# WHAT THE EXERCISE ASKS
Rewrite the entries from the line containing "This screenshot has" through the line containing "(x=787, y=667)" as a numbered list, skipping any blank lines. Leave the pictures out.

# RECORDED INFORMATION
=====

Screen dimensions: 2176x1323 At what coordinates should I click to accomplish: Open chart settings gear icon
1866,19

=====

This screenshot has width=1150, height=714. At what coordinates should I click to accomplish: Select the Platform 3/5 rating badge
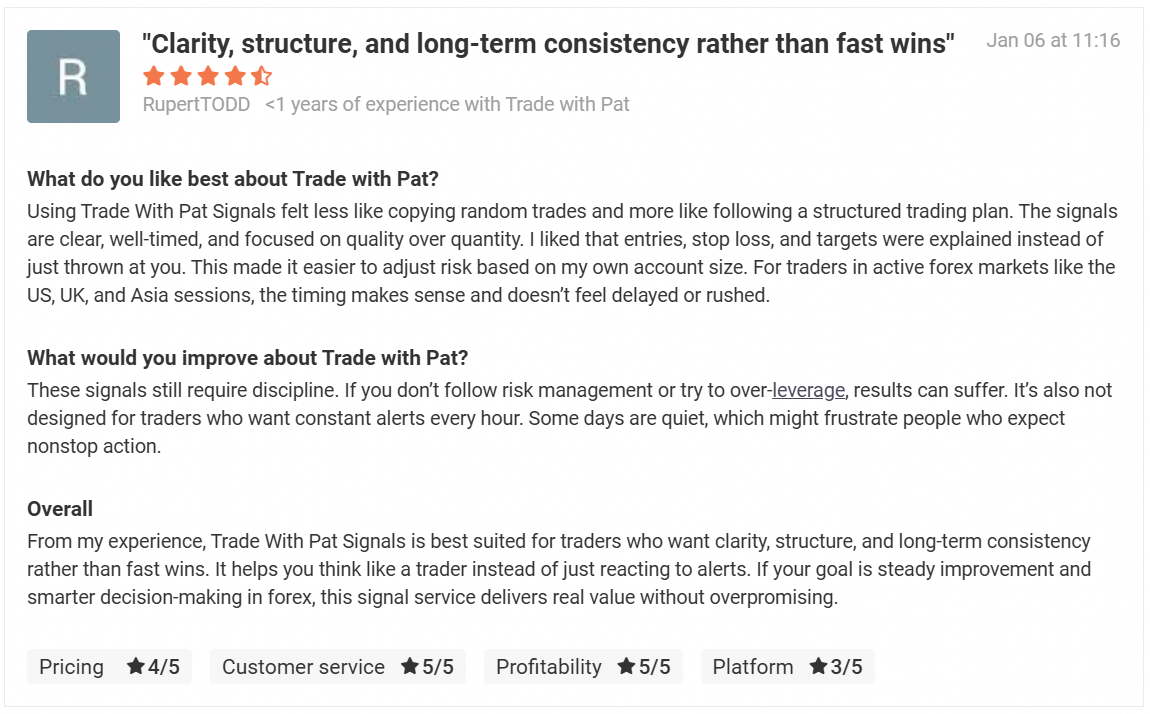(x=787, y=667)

=====

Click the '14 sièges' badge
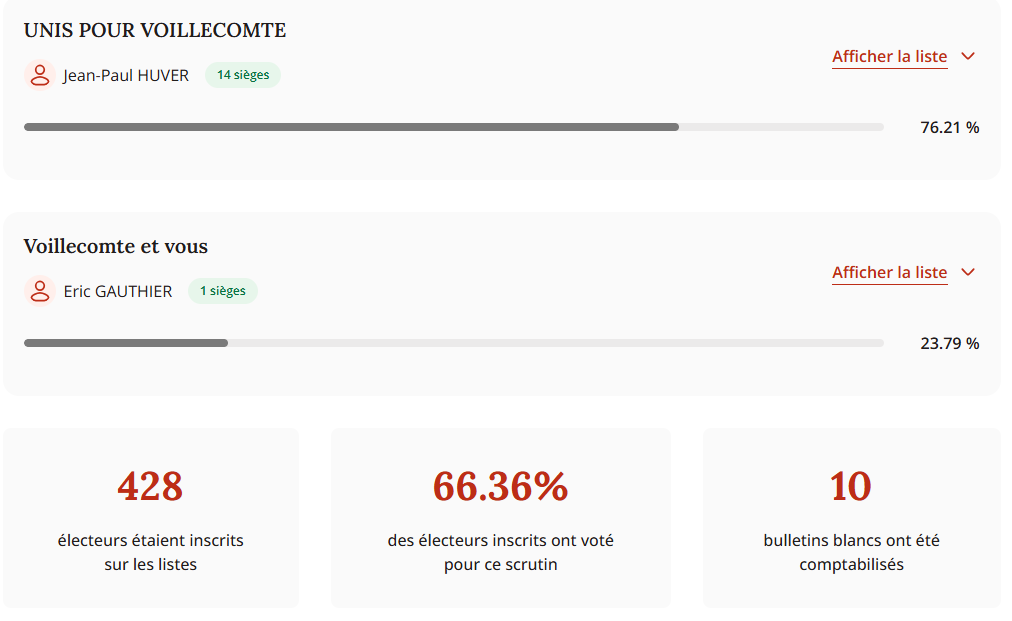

=====

# RESULT FOR THIS TASK
1. This screenshot has width=1150, height=714. At what coordinates should I click to accomplish: Select the Platform 3/5 rating badge
2. (x=787, y=667)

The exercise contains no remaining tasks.